§ Problem details
Copy the material between the lines holding "At what coordinates" and "click(x=345, y=308)", inclusive, and scale every coordinate in the answers by 1.35, rounding to whole numbers with halves going up. Leave the pictures out.

** BEGIN Source records **

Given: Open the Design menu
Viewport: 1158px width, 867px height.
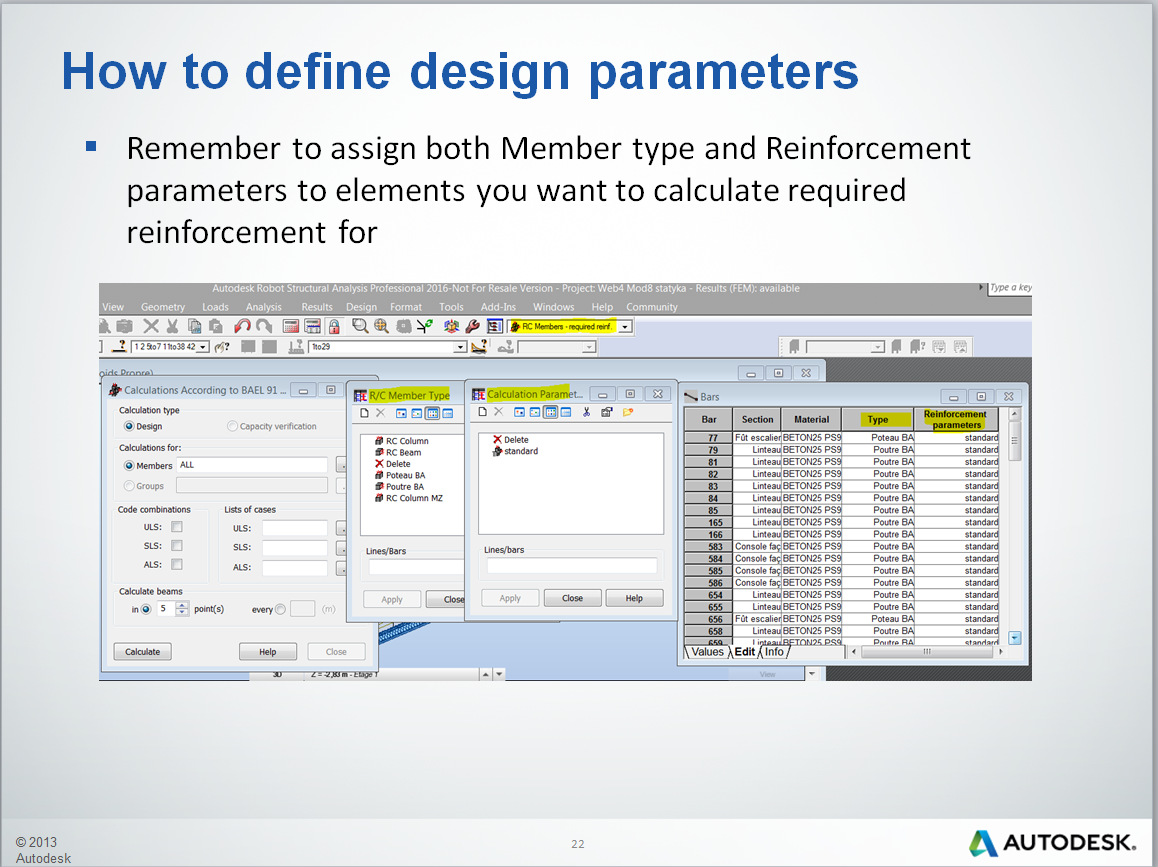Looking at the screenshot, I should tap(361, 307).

** END Source records **
** BEGIN Source records **

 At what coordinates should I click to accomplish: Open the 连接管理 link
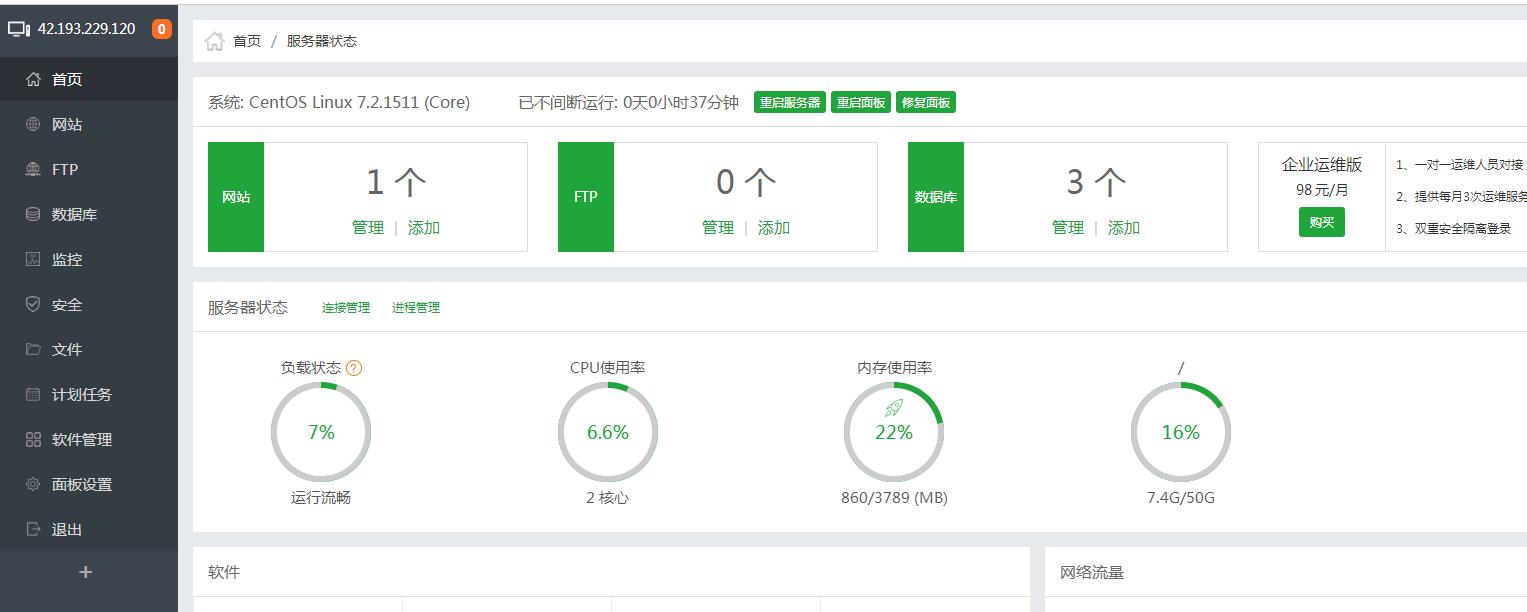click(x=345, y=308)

** END Source records **

§ Task response
 At what coordinates should I click to accomplish: Open the 连接管理 link
click(x=466, y=416)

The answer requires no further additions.